Onde estamos (III)

14maio13

Vai aqui o trecho final do bilhete de minha amiga, sobre as eleições na Ufesm (a campanha começa oficialmente hoje):
“Eu bem sei que não temos outro modelo disponível e palatável na atual conjuntura das federais. E imagino que não teremos outro modelo em um horizonte próximo. Parece que o que resta para nós é apenas um pequeno espaço de domesticação das regras do processo. Pelo que li sobre as regras, essa eleição vai acrescentar alguns detalhes interessantes em relação às anteriores. O principal é sobre a gerência da coisa, que fica mais resguardada pelo guarda-chuva dos Conselhos e menos porosa às entidades de classe. Isso foi um avanço discreto e interessante; e algumas regras novas foram acrescentadas, como restrição à compra de espaço nos jornais, locais de propaganda indicados pela comissão, explicitação de gastos de campanha, coisas assim. Mas falta muito para que essas campanhas de reitor sejam adequadas ao ambiente de uma universidade; tudo deveria ser muito discreto; cada chapa teria direito a imprimir um ou dois caderninhos de textos e só.
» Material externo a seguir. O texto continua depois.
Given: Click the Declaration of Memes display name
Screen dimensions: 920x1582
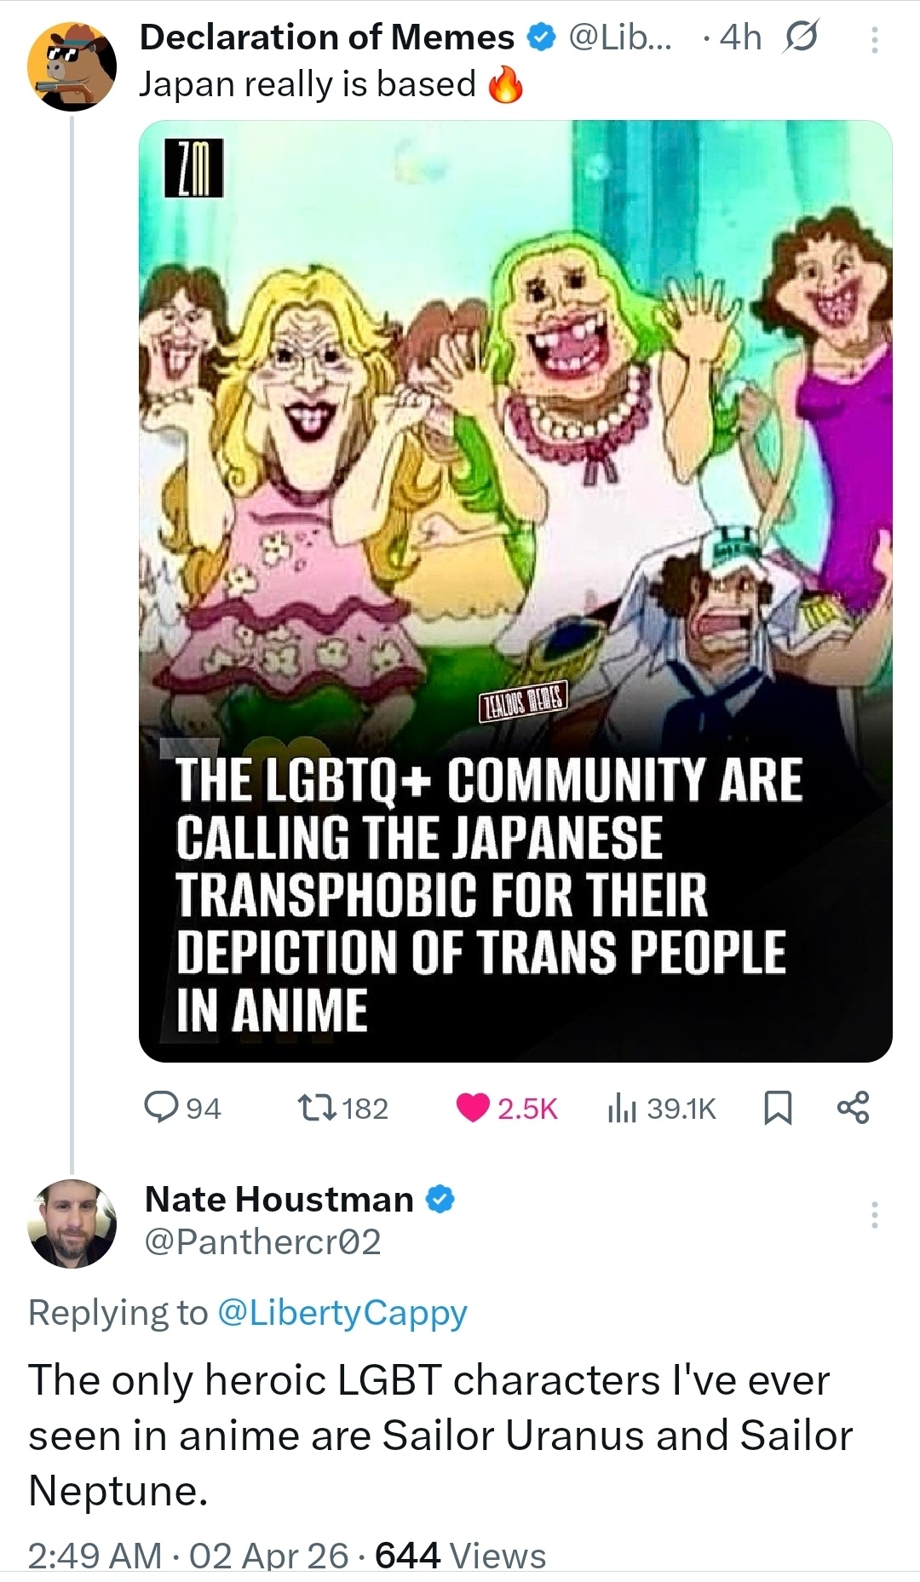Looking at the screenshot, I should coord(326,37).
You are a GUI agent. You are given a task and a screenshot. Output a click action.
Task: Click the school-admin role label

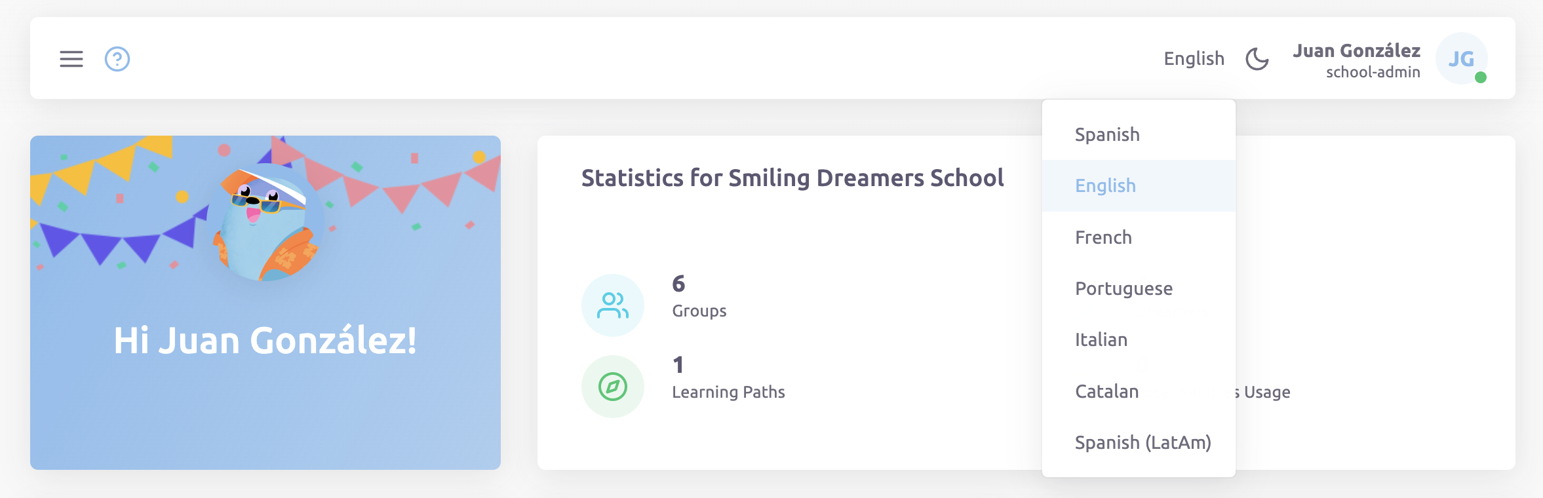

O resto é quase uma vergonha; eu me lembro que na ultima eleição haviam cartazes imensos, verdadeiros outdoors, coisas que nada tem a ver com o tipo de eleitores que temos. Eu quase que decidi meu voto na base de avaliar qual campanha foi a mais discreta e compatível com um ambiente acadêmico. E para essa eleição já tomei uma decisão. Eu não pretendo entrar em nenhuma campanha, e não vou abrir meu voto. Vou tentar apreciar a coisa como um todo a uma certa distância, pensando no que me convém como professora, como pesquisadora, como alguém que valoriza acima de tudo um ambiente adequado para a vida que escolhi. Eu fico pensando sempre onde é que estou, do que eu gosto, no que eu faço. E essa coisa de gostar de formar gente, de gostar de pesquisar precisa de uma ecologia adequada. Podes me acusar de estar ficando conservadora, mas eu tenho uma sensação de que prefiro investir o melhor das minhas energias no meu trabalho específico como professora, pesquisadora, extensionista. Eu não consigo me estripar achando que este ou aquele candidato a reitor vai fazer uma grande diferença; no fundo, todos me parecem muito parecidos uns com os outros. Talvez eu vote naquele que me dê a impressão que vai me incomodar menos. Eu sei, ando meio cética e amarga com a política, mas quem não anda?
Vê se melhora logo para a gente conversar, abraço!”

Vai daqui meu chasque para ela:
Um abraço, minha cara. Fiquei um tanto sem palavras! Amanhã, quem sabe, te digo o que penso disso tudo, enquanto penso sobre metáforas de campanhas e porcos-espinho.